Most neuroscientists estimate the human brains storage capacity to range between 10 and 100 terabytes, with some evaluations estimating closer to 2.5 petabytes. In fact, new research suggests the human brain could hold as much information as the entire internet.

As surprising as that sounds, it’s not necessarily impossible. It has long been said that the human brain can be like a sponge, absorbing as much information that we throw towards it. Of course we forget a large amount of that information, but take into consideration those with photographic memory or those who practice a combination of innate skills, learned tactics, mnemonic strategies or those who have an extraordinary knowledge base.

Why can machines still perform better?

Ponder this – if human brains have the capacity to store significant amounts of data, why do machines continue to outperform human decision making?

The human brain has a huge range – data analysis and pattern recognition alongside the ability to learn and retain information. A human needs only to glance before they recognise a car they’ve seen before, but AI may need to process hundreds or even thousands of samples before it’s able to come to a conclusion.

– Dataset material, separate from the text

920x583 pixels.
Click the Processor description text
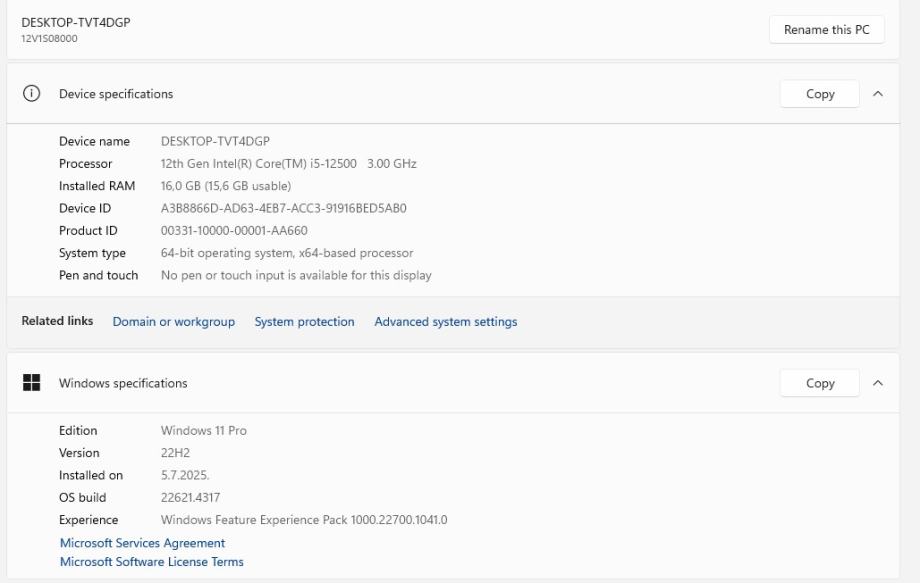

Perhaps human premeditative assumption, if you will, to save time analysing finer details for an exact match, but conversely, while AI functions may be more complex and varied, the human brain is unable to process the same volume of data as a computer.

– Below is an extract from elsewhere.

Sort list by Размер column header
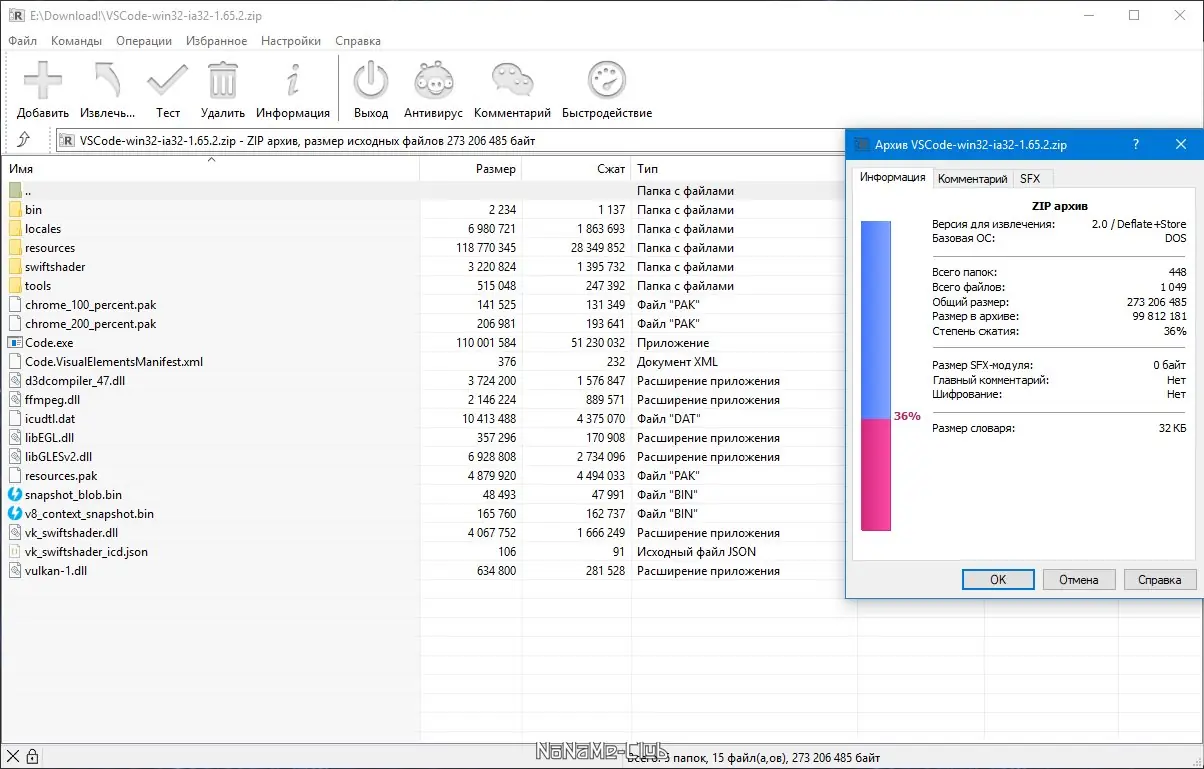This screenshot has height=769, width=1204. (x=471, y=169)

It’s this efficiency of data processing that calls on leading researchers to believe that indeed AI will dominate our lives in the coming decades and eventually lead to what we call the ‘technology singularity’.

Technology singularity

Technological singularity is defined by the hypothesis that through the invention of artificial super intelligence abruptly triggering runaway technological growth, which will result in unfathomable changes to human civilization.

According to this hypothesis, an upgradable intelligent agent, such as software-based artificial general intelligence, could enter a ‘runaway reaction’ cycle of self-learning and self-improvement, with each new and increasingly intelligent generation appearing more rapidly, causing an intelligence explosion resulting in a powerful super intelligence that would, qualitatively, far surpass human intelligence.

Ubiquitous AI

When it comes to our day-to-day lives, algorithms often save time and effort. Take online search tools, Internet shopping and smartphone apps using beacon technology to provide recommendations based upon our whereabouts.

Today, AI uses machine learning. Provide AI with an outcome-based scenario and, to put it simply, it will remember and learn. The computer is taught what to learn, how to learn, and how to make its own decisions.
What’s more fascinating, is how new AI’s are modeling the human mind using techniques similar to that of our own learning processes.

Do we need to be worried about the runaway artificial general intelligence?

If we to listen to the cautiously wise words of Stephen Hawking who said “success in creating AI would be the biggest event in human history”, before commenting “unfortunately, it might also be the last, unless we learn how to avoid the risks”.

The answer to whether we should be worried all depends on too many variables for a definitive answer. However, it is difficult not to argue that AI will play a growing part in our lives and businesses.

Rest assured: 4 things that will always remain human

It’s inevitable that one might raise the question is there anything that humans will always be better at?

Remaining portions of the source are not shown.